- Exercise: Print the data that follows exactly as it stands, from its first line through the line containing "Task: Click the phone's", and stop there.

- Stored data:
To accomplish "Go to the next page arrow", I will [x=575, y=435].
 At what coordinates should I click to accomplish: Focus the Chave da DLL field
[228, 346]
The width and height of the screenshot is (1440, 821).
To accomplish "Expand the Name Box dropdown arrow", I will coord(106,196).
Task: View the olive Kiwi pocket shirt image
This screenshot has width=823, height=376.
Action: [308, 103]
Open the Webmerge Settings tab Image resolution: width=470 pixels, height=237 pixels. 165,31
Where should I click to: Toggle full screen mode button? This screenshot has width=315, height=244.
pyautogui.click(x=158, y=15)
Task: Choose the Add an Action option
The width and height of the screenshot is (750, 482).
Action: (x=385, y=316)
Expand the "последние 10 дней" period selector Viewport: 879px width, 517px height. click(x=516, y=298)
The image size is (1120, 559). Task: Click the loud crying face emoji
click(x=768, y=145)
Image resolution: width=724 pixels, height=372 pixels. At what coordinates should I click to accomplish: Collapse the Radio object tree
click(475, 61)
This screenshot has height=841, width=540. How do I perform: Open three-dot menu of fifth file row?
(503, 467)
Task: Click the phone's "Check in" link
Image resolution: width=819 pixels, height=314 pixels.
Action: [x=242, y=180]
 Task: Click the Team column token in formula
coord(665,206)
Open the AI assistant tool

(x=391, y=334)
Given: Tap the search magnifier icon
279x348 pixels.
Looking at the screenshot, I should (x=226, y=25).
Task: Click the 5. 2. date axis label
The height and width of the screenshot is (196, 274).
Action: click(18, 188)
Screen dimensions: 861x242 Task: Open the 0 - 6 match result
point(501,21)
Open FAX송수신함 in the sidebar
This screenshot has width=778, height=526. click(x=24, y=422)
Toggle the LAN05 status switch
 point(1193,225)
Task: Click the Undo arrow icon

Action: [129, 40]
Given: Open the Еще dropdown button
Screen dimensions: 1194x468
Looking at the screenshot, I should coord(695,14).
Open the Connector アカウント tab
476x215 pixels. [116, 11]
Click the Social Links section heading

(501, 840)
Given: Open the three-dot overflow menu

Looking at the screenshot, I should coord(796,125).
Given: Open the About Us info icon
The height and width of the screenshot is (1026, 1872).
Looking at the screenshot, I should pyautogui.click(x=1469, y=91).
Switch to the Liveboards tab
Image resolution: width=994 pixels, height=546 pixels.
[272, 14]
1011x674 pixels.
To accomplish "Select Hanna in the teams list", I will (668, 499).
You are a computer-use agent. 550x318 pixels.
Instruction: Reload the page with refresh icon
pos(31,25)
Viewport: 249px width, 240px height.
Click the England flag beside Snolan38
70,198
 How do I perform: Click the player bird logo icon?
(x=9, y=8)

- Task output:
To accomplish "Go to the next page arrow", I will [x=575, y=435].
 At what coordinates should I click to accomplish: Focus the Chave da DLL field
[228, 346]
The width and height of the screenshot is (1440, 821).
To accomplish "Expand the Name Box dropdown arrow", I will coord(106,196).
Task: View the olive Kiwi pocket shirt image
This screenshot has width=823, height=376.
Action: [308, 103]
Open the Webmerge Settings tab Image resolution: width=470 pixels, height=237 pixels. 165,31
Where should I click to: Toggle full screen mode button? This screenshot has width=315, height=244.
pyautogui.click(x=158, y=15)
Task: Choose the Add an Action option
The width and height of the screenshot is (750, 482).
Action: (x=385, y=316)
Expand the "последние 10 дней" period selector Viewport: 879px width, 517px height. click(x=516, y=298)
The image size is (1120, 559). Task: Click the loud crying face emoji
click(x=768, y=145)
Image resolution: width=724 pixels, height=372 pixels. At what coordinates should I click to accomplish: Collapse the Radio object tree
click(475, 61)
This screenshot has height=841, width=540. How do I perform: Open three-dot menu of fifth file row?
(503, 467)
Task: Click the phone's "Check in" link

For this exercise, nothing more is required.